# Reading passage

==================================================

- A Promotional logo of "Waqt Batayega Kaun Apna Kaun Paraya"
- Created by: Vikas Kapoor
- Written by: Vikas Kapoor
- Directed by: Rajiv Bhanot Ajay Kumar Vivek Kumar
- Starring: See below
- Opening theme: "Waqt Batayega Kaun Apna Kaun Paraya" by Anjan Biswas
- Country of origin: India
- No. of episodes: 116

Production
- Producers: Dheeraj Kumar & Zuby Kochhar
- Running time: 23 minutes

Original release
- Network: Sony Entertainment Television
- Release: 14 April – 30 October 2008

= Waqt Batayega Kaun Apna Kaun Paraya =

Waqt Batayega Kaun Apna Kaun Paraya is a Hindi television saga that aired on Sony TV based on the story of a girl named Rudra who faces many hurdles by her adoptive family members. The series premiered on 14 April 2008 and is produced by Dheeraj Kumar's production house Creative Eye Limited.

==================================================

# Given data
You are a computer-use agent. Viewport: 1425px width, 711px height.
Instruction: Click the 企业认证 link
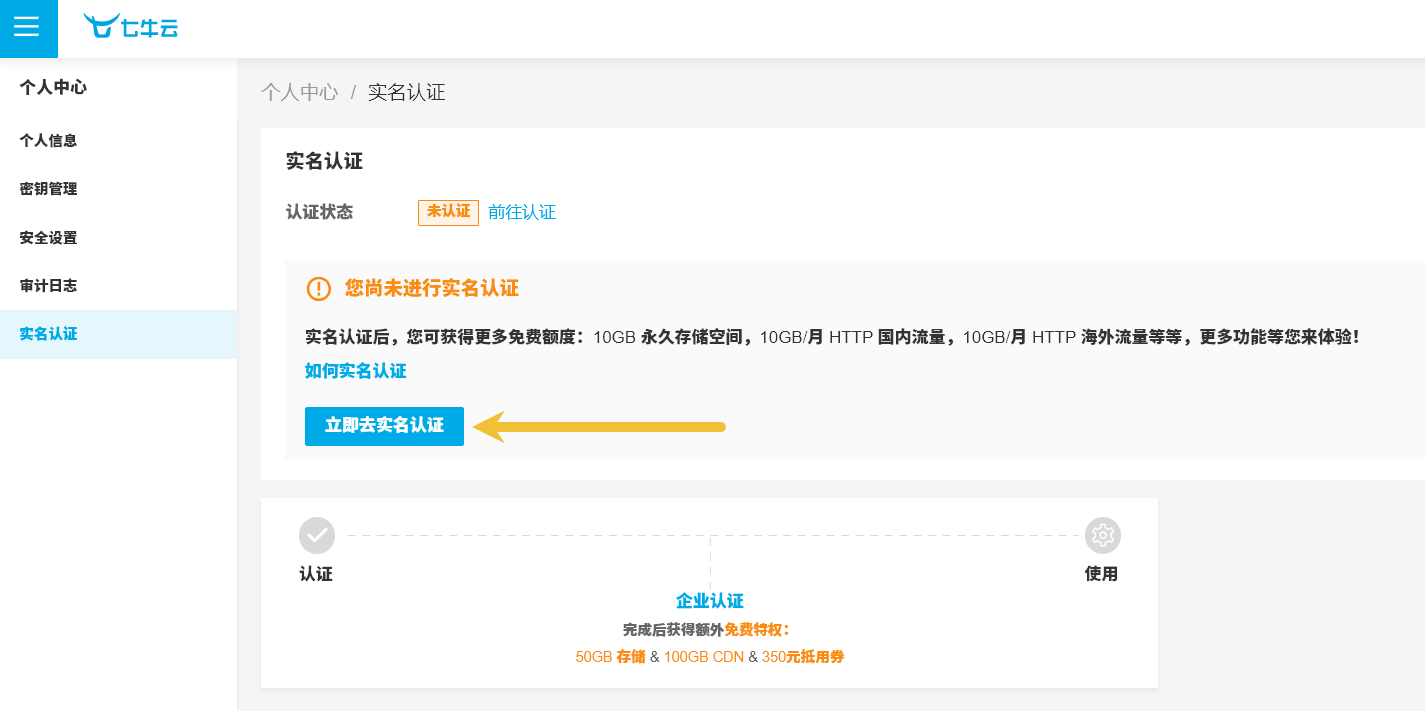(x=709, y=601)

==================================================

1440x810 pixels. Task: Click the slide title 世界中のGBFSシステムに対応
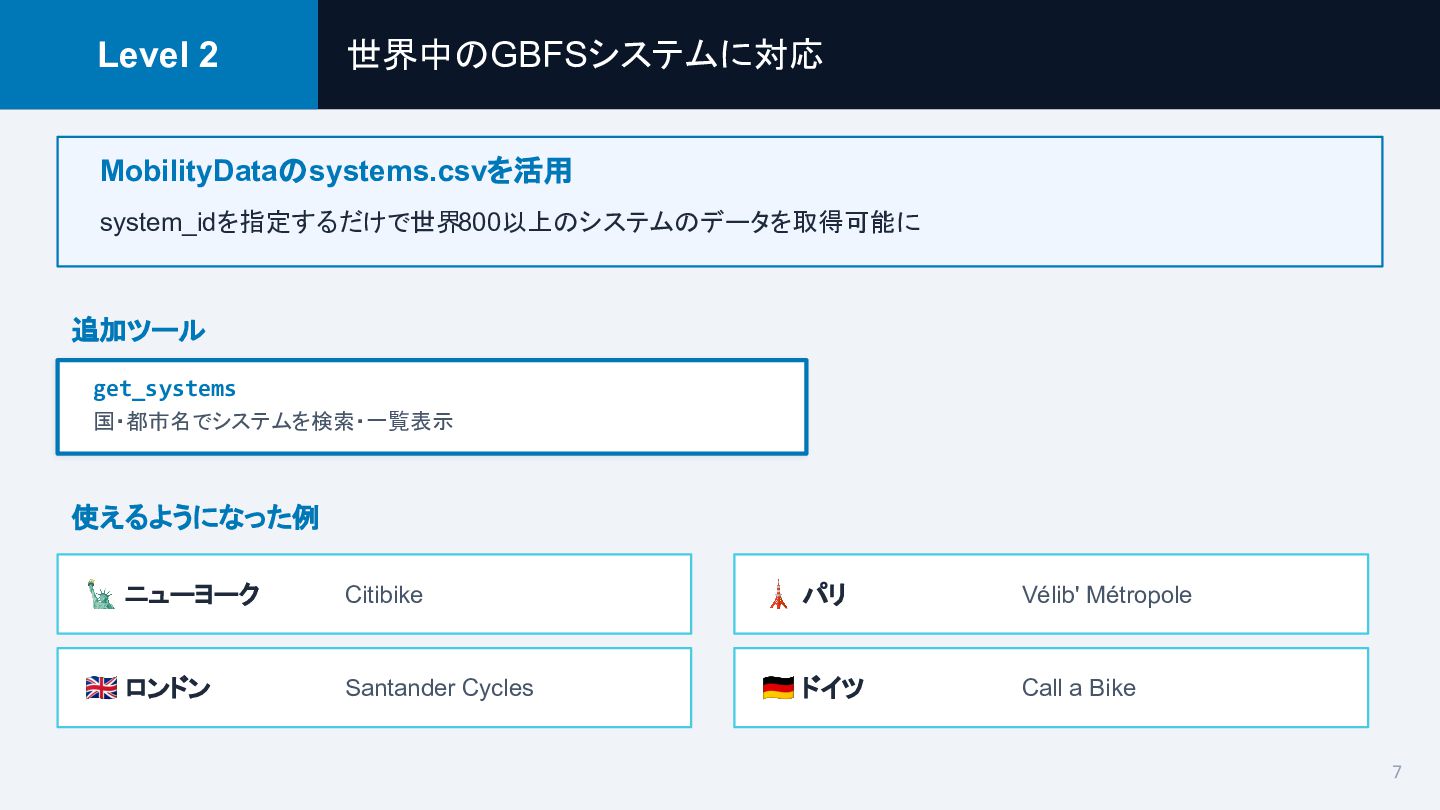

==================================================

# Exercise aim
Check each statement against the page on Waqt Batayega Kaun Apna Kaun Paraya and mark it yes or no, quoting the words from the page that settle it.
1. The series ran for 116 episodes.
2. The series aired on Star Plus.
3. Each episode runs 30 minutes.

# Result of the task
1. Yes: "No. of episodes: 116"
2. No: "Network: Sony Entertainment Television"
3. No: "Running time: 23 minutes"